───── PROVIDED RECORDS

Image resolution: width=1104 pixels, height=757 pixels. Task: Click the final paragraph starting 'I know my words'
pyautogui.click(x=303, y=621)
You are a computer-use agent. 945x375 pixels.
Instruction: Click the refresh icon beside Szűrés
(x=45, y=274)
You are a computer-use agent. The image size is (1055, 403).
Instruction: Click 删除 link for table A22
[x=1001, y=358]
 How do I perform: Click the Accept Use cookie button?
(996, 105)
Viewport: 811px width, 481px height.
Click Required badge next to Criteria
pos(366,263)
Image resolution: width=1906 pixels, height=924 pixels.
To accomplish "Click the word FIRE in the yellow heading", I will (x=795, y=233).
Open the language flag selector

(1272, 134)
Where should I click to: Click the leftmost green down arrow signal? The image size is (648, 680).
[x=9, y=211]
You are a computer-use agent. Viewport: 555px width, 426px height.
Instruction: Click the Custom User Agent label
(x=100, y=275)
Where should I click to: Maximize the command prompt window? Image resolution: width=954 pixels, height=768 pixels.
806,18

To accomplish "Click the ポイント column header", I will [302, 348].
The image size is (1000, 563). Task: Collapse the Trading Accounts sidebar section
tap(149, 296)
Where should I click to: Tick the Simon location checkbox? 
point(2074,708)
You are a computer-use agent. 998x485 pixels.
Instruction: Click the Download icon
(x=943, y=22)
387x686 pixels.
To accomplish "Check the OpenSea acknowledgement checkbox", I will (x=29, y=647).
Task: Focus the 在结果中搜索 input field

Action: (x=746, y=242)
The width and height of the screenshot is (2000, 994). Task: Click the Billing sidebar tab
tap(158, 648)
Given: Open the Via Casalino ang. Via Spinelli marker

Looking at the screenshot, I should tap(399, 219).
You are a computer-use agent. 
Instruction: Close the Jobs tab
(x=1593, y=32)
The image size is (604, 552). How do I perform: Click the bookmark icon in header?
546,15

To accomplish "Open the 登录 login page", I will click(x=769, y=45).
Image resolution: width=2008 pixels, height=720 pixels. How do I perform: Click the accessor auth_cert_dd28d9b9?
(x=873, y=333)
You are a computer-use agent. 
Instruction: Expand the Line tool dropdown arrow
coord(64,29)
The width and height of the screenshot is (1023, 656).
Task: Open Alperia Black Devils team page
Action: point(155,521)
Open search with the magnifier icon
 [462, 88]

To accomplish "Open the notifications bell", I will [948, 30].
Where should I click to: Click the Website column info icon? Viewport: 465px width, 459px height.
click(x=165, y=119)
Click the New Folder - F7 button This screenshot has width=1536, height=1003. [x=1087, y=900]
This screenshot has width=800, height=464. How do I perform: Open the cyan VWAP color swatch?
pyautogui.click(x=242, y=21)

──────────

◆ PROBLEM REQUIREMENTS
Lines from the one holding "Given: Open the" through the end of the material above should be output exactly, and all others skipped.

◆ SOLUTION BELOW
Given: Open the Via Casalino ang. Via Spinelli marker

Looking at the screenshot, I should tap(399, 219).
You are a computer-use agent. 
Instruction: Close the Jobs tab
(x=1593, y=32)
The image size is (604, 552). How do I perform: Click the bookmark icon in header?
546,15

To accomplish "Open the 登录 login page", I will click(x=769, y=45).
Image resolution: width=2008 pixels, height=720 pixels. How do I perform: Click the accessor auth_cert_dd28d9b9?
(x=873, y=333)
You are a computer-use agent. 
Instruction: Expand the Line tool dropdown arrow
coord(64,29)
The width and height of the screenshot is (1023, 656).
Task: Open Alperia Black Devils team page
Action: point(155,521)
Open search with the magnifier icon
 [462, 88]

To accomplish "Open the notifications bell", I will [948, 30].
Where should I click to: Click the Website column info icon? Viewport: 465px width, 459px height.
click(x=165, y=119)
Click the New Folder - F7 button This screenshot has width=1536, height=1003. [x=1087, y=900]
This screenshot has width=800, height=464. How do I perform: Open the cyan VWAP color swatch?
pyautogui.click(x=242, y=21)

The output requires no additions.